XXIV. — UNE RENCONTRE

Sous les clairs rayons de la lune, dans la plaine de l’Attique où doucement frissonnent les collines roses et violettes, sur un chemin où les rails sont les uns d’or pur et les autres d’électrum, passe avec une rapidité vertigineuse le Train des Dieux, et un poète qui se trouve là (ces diables de gens se fourrent partout !) voit s’enfuir dans la rougissante fumée la locomotive d’argent ornée de cabochons énormes, où les bruns Cyclopes, forgerons des foudres, attisent le brasier, et les wagons extérieurement couverts de peintures qui représentent l’histoire de Psyché et les amours d’Aphrodite. Le poète regrette amèrement que cette vision doive si tôt s’évanouir ; mais sa crainte est heureusement déçue, car il entend le messager Herméias crier d’une mélodieuse voix de tonnerre : « Buffet ! Dix minutes d’arrêt ! »

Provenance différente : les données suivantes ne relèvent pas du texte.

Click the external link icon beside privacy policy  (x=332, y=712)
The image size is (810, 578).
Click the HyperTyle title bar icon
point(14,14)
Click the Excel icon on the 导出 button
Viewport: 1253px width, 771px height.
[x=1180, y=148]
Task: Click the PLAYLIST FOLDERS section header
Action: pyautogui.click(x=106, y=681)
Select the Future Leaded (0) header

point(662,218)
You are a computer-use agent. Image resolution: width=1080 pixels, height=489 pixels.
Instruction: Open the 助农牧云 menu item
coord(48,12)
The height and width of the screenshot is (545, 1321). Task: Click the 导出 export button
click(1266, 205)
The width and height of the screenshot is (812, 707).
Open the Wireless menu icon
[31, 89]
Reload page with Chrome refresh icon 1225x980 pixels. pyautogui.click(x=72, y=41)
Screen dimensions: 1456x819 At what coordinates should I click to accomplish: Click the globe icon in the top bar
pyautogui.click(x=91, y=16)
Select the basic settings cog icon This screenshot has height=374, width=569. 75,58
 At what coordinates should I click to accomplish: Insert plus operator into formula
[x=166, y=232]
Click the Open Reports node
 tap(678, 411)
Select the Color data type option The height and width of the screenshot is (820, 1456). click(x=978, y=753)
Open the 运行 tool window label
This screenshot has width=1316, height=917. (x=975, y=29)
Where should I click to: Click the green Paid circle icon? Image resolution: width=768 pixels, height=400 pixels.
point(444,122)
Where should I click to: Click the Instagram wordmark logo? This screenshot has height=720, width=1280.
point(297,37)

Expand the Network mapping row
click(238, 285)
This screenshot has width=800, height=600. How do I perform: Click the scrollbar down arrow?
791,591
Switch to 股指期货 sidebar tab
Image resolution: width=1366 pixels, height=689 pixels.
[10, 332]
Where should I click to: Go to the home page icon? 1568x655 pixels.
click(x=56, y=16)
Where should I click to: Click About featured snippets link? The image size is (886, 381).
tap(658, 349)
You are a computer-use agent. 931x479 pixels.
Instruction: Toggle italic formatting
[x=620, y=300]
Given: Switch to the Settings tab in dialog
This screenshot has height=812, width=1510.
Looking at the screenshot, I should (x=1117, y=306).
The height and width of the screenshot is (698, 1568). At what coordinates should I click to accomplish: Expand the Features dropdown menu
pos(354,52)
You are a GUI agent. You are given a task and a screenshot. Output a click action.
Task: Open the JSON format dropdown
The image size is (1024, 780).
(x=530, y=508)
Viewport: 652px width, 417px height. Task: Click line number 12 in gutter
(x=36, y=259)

Cependant il n’y a ni ville ni village ; mais dans l’air monte, apportée par le vent, l’odorante fumée d’un sacrifice, et un buffet taillé dans le plus pur marbre pentélique, peint de couleurs vives et orné de plaques de métal, se dresse à l’ombre des oliviers et des caroubiers sombres, reposant sur un pavé d’or et éclairé par mille flambeaux que tiennent des Nymphes et des Satyresses aux pieds de chèvres. Les Déesses et les Dieux viennent s’asseoir aux tables dressées pour leur soif et leur faim, parés de vêtements semblables à ceux qu’ils portaient autrefois, mais coupés dans les plus fines soies et dans les plus belles étoffes de l’Orient, car dussent-ils contrarier Sardou et l’ombre de Duponchel, ils ont rompu avec la laine, aussi bien qu’avec la « sainte mousseline. » La robe d’Aphrodite est faite d’une délicieuse étoffe chinoise, couleur de rose thé, sur laquelle flamboient et miroitent des broderies et de lourdes franges d’argent ; son gorgerin et la large ceinture qui lui prend le ventre sont composés de tous les ors divers et de toutes les éblouissantes gemmes. La cuirasse d’Athènè s’agrafe sur une jupe couleur d’aigue-marine brodée de perles noires, et Ares lui-même porte une armure verte, flexible et docile à ses mouvements, comme celle que Michel-Ange a donnée à Laurent de Médicis. Quant au roi Zeus, il est vêtu de soies rouges, vermeilles et pourprées, qui sur son corps divin chantent toute la symphonie du rouge.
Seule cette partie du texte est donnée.